Tajikistan’s President Emomali Rahmon runs a corrupt, alcohol-sodden fiefdom, according to new wikileaked US Embassy cables available on The Guardian website. The reports describe a dysfunctional state where the dishonest top leadership is more interested in making money than envisioning a stable, prosperous future for its people.
Per usual, Rahmon (né Rahmonov) is portrayed as neither smart, nor caring; he realizes that economic prosperity leads to stability, but has little interest in sharing: “He has no deep understanding of the complexities and realities of the global economy. He wants Tajik economic growth, and he wants it now,” Ambassador Richard E. Hoagland wrote in November 2005.
The greatest obstacle to improving the economy is resistance to reform. From the President down to the policeman on the street, government is characterized by cronyism and corruption. Rahmon and his family control the country's major businesses, including the largest bank, and they play hardball to protect their business interests, no matter the cost to the economy writ large. As one foreign ambassador summed up, President Rahmon prefers to control 90% of a ten-dollar pie rather than 30% of a hundred-dollar pie.

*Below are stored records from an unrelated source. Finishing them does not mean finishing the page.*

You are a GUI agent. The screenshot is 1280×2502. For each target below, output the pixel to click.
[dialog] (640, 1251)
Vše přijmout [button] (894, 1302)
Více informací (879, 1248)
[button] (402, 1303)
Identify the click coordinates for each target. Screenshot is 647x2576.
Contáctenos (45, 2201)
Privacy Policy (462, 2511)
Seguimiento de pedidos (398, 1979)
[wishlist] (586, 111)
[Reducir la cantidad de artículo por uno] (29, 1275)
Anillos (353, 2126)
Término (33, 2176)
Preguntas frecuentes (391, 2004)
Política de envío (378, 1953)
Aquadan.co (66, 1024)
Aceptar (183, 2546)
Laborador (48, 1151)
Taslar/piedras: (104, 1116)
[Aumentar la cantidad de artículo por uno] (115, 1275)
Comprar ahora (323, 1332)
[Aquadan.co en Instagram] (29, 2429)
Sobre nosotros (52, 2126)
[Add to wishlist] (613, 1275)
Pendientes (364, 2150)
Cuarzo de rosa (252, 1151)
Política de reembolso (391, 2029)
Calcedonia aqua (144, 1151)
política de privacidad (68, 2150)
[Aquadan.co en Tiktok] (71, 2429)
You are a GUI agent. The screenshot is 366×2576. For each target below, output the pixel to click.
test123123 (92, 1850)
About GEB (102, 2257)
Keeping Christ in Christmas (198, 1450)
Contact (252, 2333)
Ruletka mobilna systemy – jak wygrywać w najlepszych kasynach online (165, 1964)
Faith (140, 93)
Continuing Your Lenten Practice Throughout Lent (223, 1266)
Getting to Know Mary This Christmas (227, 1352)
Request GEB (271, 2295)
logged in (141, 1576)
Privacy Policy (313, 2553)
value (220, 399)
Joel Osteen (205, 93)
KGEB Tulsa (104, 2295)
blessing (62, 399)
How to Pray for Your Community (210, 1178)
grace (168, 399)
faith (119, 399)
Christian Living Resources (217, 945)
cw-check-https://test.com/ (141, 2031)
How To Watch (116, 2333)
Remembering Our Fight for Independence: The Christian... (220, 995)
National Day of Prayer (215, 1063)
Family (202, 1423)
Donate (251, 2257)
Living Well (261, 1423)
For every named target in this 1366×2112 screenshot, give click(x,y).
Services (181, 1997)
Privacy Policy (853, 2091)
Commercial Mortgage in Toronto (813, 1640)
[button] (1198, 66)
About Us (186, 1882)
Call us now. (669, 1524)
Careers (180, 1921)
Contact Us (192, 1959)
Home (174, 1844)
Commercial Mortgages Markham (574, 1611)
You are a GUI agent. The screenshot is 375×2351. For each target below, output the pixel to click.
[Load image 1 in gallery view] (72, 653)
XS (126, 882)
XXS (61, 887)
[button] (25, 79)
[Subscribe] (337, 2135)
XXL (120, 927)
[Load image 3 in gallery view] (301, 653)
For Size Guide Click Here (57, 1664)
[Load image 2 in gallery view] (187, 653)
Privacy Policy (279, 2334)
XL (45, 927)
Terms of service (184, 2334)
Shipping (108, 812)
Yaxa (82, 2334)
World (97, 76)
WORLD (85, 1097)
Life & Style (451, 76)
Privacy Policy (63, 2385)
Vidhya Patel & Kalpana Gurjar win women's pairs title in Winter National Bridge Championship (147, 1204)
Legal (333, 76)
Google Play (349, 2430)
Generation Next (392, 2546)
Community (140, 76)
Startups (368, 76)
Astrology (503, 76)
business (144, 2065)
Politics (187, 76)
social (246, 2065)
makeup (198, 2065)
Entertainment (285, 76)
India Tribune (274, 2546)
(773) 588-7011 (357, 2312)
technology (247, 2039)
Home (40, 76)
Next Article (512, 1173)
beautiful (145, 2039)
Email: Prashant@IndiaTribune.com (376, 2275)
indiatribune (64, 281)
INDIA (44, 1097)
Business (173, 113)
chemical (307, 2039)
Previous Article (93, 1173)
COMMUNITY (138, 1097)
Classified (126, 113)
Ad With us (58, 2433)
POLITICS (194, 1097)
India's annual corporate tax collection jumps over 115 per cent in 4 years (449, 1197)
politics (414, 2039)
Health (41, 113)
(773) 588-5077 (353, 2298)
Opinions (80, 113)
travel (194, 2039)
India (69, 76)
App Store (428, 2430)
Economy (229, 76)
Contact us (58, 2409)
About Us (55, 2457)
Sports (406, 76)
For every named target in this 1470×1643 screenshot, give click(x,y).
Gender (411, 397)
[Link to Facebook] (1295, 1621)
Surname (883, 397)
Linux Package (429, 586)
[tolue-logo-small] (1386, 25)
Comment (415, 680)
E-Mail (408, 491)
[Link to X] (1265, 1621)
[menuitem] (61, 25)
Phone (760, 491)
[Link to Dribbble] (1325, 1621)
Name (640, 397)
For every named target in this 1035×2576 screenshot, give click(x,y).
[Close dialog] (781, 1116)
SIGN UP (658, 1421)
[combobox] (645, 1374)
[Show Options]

Hoagland confirms that the Tajik Aluminum Company in Tursunzoda, the most profitable factory in the country, is simply a cash cow for Rahmon and his family.
“The Tajik Aluminum Company (Talco) accounts for most of Tajikistan's exports. Though it is technically state-owned, most of its revenues end up in a secretive offshore company controlled by the President, and the state budget sees little of the income.”
The controversial Roghun hydropower project is needed to provide electricity to Talco, and the people are expected to pay. Though the government is “forcing the population to cough up the funds…the Roghun campaign looks like a means to ensure Talco's continued profitability.”
Alcohol indulgence is a common theme throughout the cables.
At a strange going-away dinner hosted by Defense Minister Sherali Khairulloyev, Hoagland demonstrates his own sense of humor and high tolerance for spirits.
The Ambassador lost track of the toasts after the tenth. His shot-glass held vodka. The minister's high-ball glass was kept filled with un-cut Scotch. Late into the lunch, the minister was slurring badly and was not walking a straight line. Nevertheless, as the Ambassador kept attempting a gracious retreat, the Minister insisted on showing him "secret rooms" in the ministry. Each "secret room" was merely another public conference room with a large fresh flower display and -- again and again -- another round of toasts set out.
Although this drunk-fest is how many old-guard former Soviets do mutual business, it was most unusual for an American guest. It was, to a degree, a mark of respect. We would not be surprised if President Rahmonov had ordered Khairulloyev to "do something for the departing Ambassador," and we rather wonder if this may have been a sort of valedictory by an old-guard security minister who suspects his days of service are numbered. Whatever, we were pleased to have drunk Khairulloyev well under the table.